What We Do

Contextual Sediment Management

Contextual Sediment Management

Instead of relying on traditional maintenance dredging to transport sediment, Contextual Sediment Management works with natural processes, forms, or systems to convert sediment management into a ​​productive process that can create critical wetland habitat, improve water quality, support local economies, and greatly reduce the cost and environmental impacts from dredging.

Three principles guide our approach and challenge us to blur the lines between human and nature and commerce and community across disciplines, sectors, and administrative boundaries.

Focus on time-based work with natural materials, assemblages, and systems

We are informed by landscape architecture practices. Working with natural objects takes time and creativity, but this approach can be more affordable than capital-intensive construction processes that begin to lose effectiveness from day one.

Human benefits and ecosystem health are coupled and are not adversarial

Human and natural ecosystems are connected. Changes to one affect the other. We see the big picture to arrive at practices that produce shared outcomes that consider the complexity of ecosystems in full, including ecology, community, and economy. This is based on theory and practice emerging from landscape architecture concepts and techniques.

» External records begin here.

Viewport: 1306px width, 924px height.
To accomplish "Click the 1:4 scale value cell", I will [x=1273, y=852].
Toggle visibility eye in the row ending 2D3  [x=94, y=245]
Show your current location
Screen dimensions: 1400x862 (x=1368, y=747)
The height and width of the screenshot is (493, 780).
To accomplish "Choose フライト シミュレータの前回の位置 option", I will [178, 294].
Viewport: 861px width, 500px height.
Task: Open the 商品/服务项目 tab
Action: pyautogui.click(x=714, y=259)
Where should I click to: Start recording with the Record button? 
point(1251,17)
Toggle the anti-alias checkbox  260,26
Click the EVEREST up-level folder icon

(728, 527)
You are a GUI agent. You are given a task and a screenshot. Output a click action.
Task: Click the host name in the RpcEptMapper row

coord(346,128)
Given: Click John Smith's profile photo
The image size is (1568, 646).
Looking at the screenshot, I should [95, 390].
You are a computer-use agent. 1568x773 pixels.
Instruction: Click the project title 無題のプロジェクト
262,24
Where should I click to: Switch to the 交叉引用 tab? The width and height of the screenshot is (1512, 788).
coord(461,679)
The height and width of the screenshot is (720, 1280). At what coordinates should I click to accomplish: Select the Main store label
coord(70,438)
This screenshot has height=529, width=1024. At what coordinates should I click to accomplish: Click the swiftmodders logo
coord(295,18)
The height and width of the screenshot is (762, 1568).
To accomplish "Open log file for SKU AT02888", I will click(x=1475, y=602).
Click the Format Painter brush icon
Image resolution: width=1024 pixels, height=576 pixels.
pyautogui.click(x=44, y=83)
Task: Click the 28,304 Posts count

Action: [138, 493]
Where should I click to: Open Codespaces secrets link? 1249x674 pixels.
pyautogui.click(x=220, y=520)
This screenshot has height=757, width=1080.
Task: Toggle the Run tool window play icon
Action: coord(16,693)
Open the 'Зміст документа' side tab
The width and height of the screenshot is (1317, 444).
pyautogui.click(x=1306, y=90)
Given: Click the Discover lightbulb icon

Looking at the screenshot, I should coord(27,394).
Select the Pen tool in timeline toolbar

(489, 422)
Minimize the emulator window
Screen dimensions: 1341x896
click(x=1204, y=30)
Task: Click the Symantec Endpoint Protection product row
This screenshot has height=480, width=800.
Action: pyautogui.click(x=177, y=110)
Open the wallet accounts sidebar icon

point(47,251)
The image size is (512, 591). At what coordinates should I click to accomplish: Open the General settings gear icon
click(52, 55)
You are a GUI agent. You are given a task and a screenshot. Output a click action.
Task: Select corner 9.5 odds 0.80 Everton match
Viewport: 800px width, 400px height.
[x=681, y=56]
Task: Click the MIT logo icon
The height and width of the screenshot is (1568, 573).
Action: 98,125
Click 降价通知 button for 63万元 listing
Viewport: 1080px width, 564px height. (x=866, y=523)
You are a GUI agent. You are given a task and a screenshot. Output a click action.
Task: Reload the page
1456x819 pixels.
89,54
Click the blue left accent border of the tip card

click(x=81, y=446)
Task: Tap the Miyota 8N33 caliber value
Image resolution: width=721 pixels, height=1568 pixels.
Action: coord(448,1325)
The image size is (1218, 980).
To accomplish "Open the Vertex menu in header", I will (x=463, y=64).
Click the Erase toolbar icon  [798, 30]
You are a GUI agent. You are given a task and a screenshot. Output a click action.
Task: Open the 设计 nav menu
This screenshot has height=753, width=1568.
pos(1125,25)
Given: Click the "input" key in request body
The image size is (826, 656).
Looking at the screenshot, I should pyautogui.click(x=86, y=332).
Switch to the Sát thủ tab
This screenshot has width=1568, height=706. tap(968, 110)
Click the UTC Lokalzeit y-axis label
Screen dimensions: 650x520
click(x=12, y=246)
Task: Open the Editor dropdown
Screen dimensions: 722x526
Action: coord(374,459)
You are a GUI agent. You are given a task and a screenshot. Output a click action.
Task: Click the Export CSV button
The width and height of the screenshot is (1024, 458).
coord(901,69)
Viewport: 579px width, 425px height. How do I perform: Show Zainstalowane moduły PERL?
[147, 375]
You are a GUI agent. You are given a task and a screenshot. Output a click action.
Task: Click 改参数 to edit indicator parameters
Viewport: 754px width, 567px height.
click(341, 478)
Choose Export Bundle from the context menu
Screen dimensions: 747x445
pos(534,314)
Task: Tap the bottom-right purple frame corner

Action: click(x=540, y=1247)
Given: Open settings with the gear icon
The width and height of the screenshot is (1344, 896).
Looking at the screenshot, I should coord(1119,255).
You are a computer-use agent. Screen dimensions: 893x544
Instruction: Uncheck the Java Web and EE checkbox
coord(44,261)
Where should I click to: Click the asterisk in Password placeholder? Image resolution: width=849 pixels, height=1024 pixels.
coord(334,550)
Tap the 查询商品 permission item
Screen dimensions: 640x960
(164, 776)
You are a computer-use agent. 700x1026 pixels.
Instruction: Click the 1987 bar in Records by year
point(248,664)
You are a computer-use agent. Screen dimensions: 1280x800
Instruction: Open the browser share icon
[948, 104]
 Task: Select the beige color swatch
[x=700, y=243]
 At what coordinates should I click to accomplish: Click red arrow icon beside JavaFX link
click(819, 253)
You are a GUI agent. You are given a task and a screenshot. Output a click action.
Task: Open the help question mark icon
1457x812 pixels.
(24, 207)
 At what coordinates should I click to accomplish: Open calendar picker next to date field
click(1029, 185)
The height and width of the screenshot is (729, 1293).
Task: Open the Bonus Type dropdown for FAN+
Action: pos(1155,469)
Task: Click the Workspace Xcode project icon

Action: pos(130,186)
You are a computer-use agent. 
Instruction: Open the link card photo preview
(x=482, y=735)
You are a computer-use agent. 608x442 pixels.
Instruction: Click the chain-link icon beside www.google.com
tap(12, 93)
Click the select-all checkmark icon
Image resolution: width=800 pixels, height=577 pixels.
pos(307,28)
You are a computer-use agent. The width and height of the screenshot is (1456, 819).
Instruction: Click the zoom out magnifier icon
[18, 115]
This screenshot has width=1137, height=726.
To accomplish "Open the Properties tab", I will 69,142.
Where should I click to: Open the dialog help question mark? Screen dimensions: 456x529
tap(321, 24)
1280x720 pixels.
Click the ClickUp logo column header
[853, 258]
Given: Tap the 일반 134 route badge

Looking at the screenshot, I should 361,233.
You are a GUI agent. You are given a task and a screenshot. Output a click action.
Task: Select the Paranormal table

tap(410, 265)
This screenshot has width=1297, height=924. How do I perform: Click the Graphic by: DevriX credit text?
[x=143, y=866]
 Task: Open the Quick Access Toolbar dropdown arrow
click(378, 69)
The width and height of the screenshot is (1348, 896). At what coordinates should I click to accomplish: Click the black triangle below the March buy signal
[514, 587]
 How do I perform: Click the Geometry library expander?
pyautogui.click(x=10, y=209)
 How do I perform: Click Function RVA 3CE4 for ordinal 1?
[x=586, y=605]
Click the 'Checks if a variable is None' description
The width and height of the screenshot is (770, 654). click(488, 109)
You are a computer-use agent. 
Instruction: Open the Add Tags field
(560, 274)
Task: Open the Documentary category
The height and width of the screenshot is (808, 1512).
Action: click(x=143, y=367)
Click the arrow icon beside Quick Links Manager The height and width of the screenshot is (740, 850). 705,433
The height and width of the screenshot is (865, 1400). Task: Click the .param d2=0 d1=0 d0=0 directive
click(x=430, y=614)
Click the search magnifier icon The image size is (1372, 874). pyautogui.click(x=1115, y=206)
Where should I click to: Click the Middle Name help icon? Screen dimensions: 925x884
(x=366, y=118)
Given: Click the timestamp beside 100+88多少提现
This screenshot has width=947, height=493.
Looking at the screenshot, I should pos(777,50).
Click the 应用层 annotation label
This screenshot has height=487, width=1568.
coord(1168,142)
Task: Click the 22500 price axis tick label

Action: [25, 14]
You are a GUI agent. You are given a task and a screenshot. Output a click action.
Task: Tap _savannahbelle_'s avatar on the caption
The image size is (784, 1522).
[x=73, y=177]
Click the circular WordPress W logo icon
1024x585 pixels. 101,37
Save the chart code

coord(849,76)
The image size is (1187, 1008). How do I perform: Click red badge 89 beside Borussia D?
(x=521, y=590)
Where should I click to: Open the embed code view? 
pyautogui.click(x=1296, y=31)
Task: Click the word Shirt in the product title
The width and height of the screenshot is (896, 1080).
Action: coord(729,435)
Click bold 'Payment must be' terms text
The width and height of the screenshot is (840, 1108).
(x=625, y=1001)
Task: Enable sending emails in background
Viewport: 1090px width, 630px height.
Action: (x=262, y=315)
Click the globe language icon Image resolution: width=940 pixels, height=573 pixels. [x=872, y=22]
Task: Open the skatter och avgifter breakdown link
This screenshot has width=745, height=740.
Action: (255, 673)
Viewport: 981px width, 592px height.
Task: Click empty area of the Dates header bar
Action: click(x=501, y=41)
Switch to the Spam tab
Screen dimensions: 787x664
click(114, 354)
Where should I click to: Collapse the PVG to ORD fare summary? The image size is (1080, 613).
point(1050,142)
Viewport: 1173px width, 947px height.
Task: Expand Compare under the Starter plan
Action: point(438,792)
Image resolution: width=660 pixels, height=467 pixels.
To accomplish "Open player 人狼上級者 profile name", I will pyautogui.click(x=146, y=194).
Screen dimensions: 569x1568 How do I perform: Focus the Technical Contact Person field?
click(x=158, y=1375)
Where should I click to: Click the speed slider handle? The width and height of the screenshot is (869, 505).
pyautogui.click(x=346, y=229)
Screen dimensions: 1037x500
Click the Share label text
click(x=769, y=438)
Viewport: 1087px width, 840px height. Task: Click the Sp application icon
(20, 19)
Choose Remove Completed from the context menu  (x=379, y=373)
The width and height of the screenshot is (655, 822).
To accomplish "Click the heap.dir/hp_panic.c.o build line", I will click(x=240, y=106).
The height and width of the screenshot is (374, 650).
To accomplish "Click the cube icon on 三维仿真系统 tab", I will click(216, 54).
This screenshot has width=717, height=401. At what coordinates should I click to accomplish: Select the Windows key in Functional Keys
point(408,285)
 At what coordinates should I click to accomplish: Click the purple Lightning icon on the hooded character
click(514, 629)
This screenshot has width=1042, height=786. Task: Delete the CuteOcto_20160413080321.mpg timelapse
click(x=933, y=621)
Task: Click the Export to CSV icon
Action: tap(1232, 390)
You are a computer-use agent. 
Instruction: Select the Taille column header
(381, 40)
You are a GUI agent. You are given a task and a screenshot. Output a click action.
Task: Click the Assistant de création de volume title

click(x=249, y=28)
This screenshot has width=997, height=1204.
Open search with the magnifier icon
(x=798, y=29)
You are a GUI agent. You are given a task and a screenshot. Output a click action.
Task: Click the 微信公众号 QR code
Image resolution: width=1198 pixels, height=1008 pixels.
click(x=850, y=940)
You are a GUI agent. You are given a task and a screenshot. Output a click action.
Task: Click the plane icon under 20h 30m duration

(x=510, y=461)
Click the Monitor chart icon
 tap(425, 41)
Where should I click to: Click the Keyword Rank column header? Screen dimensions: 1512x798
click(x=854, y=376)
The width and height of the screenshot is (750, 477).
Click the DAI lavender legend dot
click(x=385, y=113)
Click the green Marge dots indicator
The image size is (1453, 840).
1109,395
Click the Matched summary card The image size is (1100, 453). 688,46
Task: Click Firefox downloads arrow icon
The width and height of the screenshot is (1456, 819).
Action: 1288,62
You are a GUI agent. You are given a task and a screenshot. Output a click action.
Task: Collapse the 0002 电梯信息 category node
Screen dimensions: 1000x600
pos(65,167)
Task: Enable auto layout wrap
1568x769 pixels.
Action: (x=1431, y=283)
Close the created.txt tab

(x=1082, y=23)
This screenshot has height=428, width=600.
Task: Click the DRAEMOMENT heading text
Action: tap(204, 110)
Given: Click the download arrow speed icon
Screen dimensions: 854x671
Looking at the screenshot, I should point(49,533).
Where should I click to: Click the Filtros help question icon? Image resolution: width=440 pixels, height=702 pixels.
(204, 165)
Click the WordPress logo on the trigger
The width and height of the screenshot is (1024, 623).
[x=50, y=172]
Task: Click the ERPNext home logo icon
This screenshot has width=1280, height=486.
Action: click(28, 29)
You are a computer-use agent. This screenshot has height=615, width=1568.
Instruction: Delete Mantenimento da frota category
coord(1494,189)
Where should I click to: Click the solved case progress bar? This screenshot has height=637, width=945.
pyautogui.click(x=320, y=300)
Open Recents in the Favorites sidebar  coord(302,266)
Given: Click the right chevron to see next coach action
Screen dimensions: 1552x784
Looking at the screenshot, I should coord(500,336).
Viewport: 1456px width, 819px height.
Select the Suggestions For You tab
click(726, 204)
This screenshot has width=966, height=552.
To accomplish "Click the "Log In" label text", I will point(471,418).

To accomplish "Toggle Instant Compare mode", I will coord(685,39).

Sediment itself crosses sectors and jurisdictions and forms its own constituency

Sedimentary projects need methods for more comprehensive work that crosses disciplines, sectors, and administrative boundaries. Sediment is an agent that binds together commercial, social, and environmental interests at multiple scales. Instead of viewing sediment as a problem or nuisance, we can consider it a beneficial material for coastline management.